Specific to test question 1, the results of the Wilcoxon signed rank test were not significant, V = 232.50, P = .052, and for question 3, the results of the Wilcoxon signed rank test were not significant, V = 84.00, P = .090.

Research question 2: Did nurses demonstrate differences in their treatment selections of end-of-life dyspnea in nonverbal patients following a structured training program on the use of the RDOS? Data to determine pre-education and posteducation treatment skills were collected from answers provided by the participants on pretest/posttest question 5 ("What intervention is the most appropriate?") along with their calculated RDOS score on the posttest.

There were statistically significant differences in the treatment selections on the pretest/posttest using the Wilcoxon signed rank test (P = .016), indicating these differences were not likely due to random variation. Table 2 shows detailed pretest/posttest results.

Research question 3: Did nurses demonstrate a difference in their ability to assess degrees of dyspnea following a structured training program on the use of the RDOS? Data to determine dyspnea recognition were collected from answers provided by the participants on pretest/posttest question 2 ("Degree of assessed dyspnea: none, mild, moderate, severe"). In addition, the documented RDOS score provided by the nurses was analyzed to show the descriptive statistics of mean, minimum, and maximum. Specific to the improvement in the nurse's ability to correctly determine the patient's level of dyspnea, there were statistically significant differences between the pretest and posttest responses. The differences between the preprogram/postprogram are numerated in Table 3, and the individual item analysis is presented in Table 2. Participants could identify severe distress when the RDOS score was greater than 10, but there was less accuracy with mild, moderate, and severe distress when the numerical value was less than 10.

Research question 4: Did the nurses who had been trained to use the RDOS report ease of use and satisfaction in the tool? Data to determine ease of use and satisfaction with the tool were collected from 8 items on the program evaluation form. These results were analyzed to show mean percentages by group and cumulatively. The study evaluation forms were analyzed using descriptive statistics to determine the participant's views on the RDOS tool and its potential benefit to their end-of-life nursing practice. Evaluation results are summarized in the following. Specific to the tool, 97.4% of the 39 participants responded that they strongly agreed or agreed that the RDOS was easy to complete and easy to understand and that they would recommend it as an assessment tool for end-of-life dyspnea.

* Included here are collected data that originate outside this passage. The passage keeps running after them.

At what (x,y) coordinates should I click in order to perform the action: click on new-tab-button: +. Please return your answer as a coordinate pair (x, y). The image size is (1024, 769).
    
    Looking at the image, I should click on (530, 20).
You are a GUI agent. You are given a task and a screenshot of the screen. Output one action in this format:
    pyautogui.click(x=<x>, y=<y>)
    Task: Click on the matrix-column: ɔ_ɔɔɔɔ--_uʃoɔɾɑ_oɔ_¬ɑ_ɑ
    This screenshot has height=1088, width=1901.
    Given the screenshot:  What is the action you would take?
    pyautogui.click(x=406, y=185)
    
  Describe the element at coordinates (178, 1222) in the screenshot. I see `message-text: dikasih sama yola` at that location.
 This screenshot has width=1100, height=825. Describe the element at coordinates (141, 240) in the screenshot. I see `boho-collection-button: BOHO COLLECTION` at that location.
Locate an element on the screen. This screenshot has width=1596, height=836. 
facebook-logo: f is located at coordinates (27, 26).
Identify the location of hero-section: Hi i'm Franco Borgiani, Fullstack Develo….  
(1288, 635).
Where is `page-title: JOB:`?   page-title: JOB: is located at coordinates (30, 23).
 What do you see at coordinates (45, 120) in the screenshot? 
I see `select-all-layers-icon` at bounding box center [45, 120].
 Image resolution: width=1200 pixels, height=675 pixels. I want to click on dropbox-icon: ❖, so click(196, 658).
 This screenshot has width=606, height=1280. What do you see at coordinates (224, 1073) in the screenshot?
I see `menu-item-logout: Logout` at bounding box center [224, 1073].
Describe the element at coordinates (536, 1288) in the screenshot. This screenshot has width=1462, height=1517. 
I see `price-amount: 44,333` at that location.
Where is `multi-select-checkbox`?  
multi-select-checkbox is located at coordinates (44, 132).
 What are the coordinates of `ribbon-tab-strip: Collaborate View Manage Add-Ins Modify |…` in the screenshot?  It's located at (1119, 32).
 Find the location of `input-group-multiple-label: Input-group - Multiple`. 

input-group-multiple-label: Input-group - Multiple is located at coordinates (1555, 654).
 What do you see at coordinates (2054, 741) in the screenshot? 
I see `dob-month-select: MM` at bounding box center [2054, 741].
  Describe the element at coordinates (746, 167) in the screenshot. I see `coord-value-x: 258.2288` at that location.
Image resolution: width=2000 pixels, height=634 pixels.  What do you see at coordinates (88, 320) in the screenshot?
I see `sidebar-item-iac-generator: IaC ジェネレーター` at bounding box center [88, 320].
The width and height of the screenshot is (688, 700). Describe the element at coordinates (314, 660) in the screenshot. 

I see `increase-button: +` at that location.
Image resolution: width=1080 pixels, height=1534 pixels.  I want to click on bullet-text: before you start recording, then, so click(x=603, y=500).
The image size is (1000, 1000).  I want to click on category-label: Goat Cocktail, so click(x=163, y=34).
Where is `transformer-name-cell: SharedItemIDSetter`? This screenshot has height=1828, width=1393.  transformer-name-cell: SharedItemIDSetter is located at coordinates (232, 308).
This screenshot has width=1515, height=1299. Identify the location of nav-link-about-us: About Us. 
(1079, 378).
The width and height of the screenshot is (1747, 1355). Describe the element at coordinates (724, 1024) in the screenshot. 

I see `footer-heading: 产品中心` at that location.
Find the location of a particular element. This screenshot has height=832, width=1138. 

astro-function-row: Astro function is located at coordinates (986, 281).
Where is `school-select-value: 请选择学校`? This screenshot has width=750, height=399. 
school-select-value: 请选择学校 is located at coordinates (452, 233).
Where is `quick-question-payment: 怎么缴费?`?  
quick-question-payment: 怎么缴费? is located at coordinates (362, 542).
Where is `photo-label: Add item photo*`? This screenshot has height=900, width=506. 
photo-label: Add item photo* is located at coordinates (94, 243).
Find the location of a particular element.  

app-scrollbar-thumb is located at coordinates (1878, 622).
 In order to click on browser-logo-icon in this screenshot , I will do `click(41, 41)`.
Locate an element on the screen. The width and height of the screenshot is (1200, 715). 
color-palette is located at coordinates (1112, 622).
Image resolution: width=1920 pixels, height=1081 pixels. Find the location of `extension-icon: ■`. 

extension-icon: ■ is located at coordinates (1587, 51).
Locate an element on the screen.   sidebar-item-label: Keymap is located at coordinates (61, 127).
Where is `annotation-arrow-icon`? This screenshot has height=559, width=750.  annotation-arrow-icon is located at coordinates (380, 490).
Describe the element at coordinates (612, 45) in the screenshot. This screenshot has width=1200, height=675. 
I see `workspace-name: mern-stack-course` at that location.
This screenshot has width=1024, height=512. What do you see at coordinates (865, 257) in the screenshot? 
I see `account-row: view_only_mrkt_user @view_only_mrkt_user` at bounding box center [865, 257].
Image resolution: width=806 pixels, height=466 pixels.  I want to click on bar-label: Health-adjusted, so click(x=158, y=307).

As for the RDOS being time efficient, 89.7% of participants responded that they strongly agreed or agreed. When asked if the RDOS could improve end-of-life dyspnea management/treatment, consistency, and documentation, 89.7% of participants responded as strongly agreed or agreed; yet, only 87.2% believed that the RDOS could improve their personal dyspnea assessment skills. Evaluation responses of disagree or strongly disagree were reported only by the hospice nurse population related to the RDOS's ability to improve their dyspnea assessment skills. More than 80% of participants had no previous exposure to the RDOS, and the clear majority (97.4%) responded positively in finding the tool to be easy to complete and easy to understand and that they would recommend it as an assessment tool for end-of-life symptom management.